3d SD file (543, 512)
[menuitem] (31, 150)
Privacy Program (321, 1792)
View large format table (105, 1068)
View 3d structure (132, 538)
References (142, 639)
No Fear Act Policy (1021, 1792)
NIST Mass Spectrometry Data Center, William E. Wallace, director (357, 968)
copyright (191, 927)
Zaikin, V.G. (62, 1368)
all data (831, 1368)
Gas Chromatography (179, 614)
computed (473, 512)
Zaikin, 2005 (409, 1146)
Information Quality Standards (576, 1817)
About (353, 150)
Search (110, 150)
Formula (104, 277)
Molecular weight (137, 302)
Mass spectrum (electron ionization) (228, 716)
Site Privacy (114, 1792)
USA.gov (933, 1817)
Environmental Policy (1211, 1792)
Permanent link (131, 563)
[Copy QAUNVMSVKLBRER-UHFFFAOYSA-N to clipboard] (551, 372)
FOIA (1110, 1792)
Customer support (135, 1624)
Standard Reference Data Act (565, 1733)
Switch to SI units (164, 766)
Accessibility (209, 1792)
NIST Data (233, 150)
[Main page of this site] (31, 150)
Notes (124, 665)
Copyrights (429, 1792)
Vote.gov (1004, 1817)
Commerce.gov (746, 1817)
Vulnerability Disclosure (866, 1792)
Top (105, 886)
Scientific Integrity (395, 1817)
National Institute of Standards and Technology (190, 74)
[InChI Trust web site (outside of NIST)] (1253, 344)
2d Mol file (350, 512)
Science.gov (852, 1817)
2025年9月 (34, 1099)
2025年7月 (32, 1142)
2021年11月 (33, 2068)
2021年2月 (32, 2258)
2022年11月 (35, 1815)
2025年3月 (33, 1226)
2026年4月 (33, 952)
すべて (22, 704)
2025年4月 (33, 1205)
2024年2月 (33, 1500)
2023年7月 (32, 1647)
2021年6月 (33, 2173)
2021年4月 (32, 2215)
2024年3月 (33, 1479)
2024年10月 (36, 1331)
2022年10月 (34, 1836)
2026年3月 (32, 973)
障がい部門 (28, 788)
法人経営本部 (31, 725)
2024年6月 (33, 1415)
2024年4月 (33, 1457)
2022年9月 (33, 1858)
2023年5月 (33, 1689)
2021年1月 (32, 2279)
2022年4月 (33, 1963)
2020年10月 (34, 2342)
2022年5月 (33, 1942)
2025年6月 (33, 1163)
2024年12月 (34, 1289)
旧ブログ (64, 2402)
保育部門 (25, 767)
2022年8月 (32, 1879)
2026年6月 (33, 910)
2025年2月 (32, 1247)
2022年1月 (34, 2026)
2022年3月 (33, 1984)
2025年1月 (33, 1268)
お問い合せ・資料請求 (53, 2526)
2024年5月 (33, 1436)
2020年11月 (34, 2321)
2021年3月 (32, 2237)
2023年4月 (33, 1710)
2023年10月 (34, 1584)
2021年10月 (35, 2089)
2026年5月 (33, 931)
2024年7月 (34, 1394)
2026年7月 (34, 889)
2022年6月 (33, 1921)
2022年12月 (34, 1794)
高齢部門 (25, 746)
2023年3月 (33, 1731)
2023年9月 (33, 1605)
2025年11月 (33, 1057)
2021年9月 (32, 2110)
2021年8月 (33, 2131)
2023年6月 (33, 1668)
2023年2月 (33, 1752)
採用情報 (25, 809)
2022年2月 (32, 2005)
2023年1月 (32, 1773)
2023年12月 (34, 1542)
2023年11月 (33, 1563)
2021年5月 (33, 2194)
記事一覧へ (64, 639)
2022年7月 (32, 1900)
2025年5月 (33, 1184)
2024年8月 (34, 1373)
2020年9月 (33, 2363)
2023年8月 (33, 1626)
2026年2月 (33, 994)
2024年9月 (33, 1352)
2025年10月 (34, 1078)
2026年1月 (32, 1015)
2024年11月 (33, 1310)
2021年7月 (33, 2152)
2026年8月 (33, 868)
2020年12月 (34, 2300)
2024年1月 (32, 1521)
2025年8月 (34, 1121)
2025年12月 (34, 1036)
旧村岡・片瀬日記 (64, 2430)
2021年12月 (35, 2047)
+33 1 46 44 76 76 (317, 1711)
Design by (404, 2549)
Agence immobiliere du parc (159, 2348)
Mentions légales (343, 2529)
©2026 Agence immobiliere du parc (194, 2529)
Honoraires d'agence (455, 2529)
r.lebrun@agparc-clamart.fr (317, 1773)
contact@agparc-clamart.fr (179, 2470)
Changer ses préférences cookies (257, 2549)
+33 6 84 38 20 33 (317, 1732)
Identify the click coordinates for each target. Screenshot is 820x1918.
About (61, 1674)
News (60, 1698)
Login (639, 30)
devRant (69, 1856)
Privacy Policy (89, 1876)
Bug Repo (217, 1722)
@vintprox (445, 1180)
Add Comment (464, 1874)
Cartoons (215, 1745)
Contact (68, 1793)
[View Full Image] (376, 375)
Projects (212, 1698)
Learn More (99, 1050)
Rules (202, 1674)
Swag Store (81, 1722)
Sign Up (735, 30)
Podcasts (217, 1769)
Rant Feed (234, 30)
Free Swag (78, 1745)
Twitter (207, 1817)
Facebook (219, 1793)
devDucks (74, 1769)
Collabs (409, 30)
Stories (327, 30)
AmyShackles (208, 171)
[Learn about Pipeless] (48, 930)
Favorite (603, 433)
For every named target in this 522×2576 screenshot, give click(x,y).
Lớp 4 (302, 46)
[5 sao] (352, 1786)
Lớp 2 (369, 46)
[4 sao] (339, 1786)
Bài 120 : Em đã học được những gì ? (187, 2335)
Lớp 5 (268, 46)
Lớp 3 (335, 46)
* * * *
--- Task ---
Using the records above, count the lines that hold the string "this", and give back only the result.

--- Answer box ---
2